AlexsLemonade / alsf-scpca

Management and analysis tools for ALSF Single-cell Pediatric Cancer Atlas data.
BSD 3-Clause "New" or "Revised" License
0 stars 1 forks source link

Update alevin/kallisto workflows to use new spliced/spliced_intron references #81

Closed allyhawkins closed 3 years ago

allyhawkins commented 3 years ago

In going to run some of the snRNA-seq samples through Alevin and Kallisto, I noticed we need to incorporate using the new index files, spliced_txome_k31, we generated for both, as well as the updated tx2gene.tsv list that corresponds to these index's.

For now I'm thinking we can just change to the default being the spliced_txome_k31 index and then specify use of the spliced_intron_txome_k31 or ensembl generated index at the command line, but we will probably want to change this if we end up using one of these workflows permanently.

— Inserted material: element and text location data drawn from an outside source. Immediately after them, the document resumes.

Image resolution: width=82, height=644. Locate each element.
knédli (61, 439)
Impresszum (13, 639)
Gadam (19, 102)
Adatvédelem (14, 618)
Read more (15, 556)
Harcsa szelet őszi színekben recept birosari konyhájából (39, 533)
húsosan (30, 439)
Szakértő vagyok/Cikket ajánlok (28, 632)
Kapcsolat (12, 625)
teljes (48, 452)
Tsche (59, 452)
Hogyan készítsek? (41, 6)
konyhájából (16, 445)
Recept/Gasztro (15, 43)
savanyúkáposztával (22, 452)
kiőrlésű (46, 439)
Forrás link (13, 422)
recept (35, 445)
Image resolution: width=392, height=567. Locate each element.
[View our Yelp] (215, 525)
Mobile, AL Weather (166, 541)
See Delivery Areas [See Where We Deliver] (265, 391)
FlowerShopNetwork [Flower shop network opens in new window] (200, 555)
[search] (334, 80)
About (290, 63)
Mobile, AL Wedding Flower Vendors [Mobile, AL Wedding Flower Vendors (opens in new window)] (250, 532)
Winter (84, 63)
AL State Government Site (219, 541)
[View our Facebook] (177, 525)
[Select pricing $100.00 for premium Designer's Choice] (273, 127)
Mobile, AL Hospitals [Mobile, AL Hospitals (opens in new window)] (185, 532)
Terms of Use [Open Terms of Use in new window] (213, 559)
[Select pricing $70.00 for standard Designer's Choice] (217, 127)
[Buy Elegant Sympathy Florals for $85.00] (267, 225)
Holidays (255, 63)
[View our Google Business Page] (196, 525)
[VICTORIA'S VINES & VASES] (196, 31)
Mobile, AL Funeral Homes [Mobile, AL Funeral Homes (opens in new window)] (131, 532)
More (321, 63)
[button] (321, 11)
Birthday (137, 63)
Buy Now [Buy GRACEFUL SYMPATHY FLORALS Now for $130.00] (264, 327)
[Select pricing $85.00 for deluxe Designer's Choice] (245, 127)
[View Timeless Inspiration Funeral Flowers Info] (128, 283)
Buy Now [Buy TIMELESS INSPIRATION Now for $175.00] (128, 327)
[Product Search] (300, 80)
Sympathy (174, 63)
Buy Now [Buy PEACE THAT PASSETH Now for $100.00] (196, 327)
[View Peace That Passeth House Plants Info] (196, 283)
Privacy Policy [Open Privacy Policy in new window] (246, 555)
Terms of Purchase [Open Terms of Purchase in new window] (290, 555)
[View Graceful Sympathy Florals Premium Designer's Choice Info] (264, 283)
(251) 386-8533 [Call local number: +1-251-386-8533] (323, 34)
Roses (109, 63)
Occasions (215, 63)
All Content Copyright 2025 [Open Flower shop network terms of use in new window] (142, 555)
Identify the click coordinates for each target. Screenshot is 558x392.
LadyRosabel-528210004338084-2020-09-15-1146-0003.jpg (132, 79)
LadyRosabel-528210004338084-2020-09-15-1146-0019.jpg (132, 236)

Also, in attempting to run some of the snRNA-seq samples using the spliced_intron_txome_k31 index, more memory is required, so we will also need to update the nextflow config files accordingly.

jashapiro commented 3 years ago

If we have of sense of the different memory requirements for the different indices, I think we can adjust the nextflow resources request on the fly based on an input variable.

allyhawkins commented 3 years ago

Good to know about being able to adjust the memory requirements.

Kallisto is having an issue with being able to locate the index for pre mRNA even if the path is hard coded as the default index, after increasing the memory, it spends 10 minutes running and then claims that the file is missing. I'm worried that one may be an issue with the actual index... the index file is 45 gb vs the spliced.txome index only being ~ 3 gb. Which doesn't seem right so I will go back and take a look at that.